**REQUIREMENT**
From the records below, pull each line that has "agent".

-------- RECORDS SUPPLIED

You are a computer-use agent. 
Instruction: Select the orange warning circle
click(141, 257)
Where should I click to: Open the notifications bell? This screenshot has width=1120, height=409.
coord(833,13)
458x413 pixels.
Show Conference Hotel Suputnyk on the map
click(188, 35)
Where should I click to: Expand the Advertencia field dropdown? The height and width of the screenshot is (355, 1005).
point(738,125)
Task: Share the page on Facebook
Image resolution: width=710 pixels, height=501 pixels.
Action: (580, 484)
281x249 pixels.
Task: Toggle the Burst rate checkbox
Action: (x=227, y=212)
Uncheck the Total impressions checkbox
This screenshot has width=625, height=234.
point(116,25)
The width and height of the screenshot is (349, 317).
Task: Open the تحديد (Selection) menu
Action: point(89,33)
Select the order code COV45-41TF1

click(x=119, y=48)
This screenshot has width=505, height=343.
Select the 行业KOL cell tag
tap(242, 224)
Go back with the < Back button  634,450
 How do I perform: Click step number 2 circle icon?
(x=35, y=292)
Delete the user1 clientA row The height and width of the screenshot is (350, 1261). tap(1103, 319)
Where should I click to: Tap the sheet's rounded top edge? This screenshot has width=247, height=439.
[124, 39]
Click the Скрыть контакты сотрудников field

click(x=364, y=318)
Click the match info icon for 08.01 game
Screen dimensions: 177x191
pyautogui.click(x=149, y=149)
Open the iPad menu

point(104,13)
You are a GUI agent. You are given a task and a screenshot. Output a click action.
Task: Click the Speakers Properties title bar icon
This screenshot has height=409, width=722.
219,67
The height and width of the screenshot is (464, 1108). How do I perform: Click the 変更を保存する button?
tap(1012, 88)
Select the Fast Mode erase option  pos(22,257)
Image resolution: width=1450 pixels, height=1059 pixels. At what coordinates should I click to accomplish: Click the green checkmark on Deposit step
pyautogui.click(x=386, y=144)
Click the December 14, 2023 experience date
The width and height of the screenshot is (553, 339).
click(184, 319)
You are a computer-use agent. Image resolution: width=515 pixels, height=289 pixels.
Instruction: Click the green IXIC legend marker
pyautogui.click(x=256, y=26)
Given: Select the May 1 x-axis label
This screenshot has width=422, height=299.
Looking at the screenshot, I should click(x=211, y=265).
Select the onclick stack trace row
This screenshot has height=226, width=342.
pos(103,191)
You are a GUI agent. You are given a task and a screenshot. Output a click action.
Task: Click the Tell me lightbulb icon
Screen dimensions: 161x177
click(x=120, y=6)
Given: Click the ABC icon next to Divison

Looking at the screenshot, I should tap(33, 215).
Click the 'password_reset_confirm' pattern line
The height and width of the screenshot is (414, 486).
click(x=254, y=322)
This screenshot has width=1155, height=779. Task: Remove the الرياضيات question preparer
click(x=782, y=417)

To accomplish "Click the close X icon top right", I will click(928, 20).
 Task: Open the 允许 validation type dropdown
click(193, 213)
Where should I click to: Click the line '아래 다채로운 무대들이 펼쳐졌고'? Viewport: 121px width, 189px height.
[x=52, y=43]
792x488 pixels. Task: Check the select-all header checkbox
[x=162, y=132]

----------------

**TASK SOLUTION**
You are a computer-use agent. 
You are a GUI agent. You are given a task and a screenshot. Output a click action.
You are a computer-use agent. Image resolution: width=515 pixels, height=289 pixels.
You are a GUI agent. You are given a task and a screenshot. Output a click action.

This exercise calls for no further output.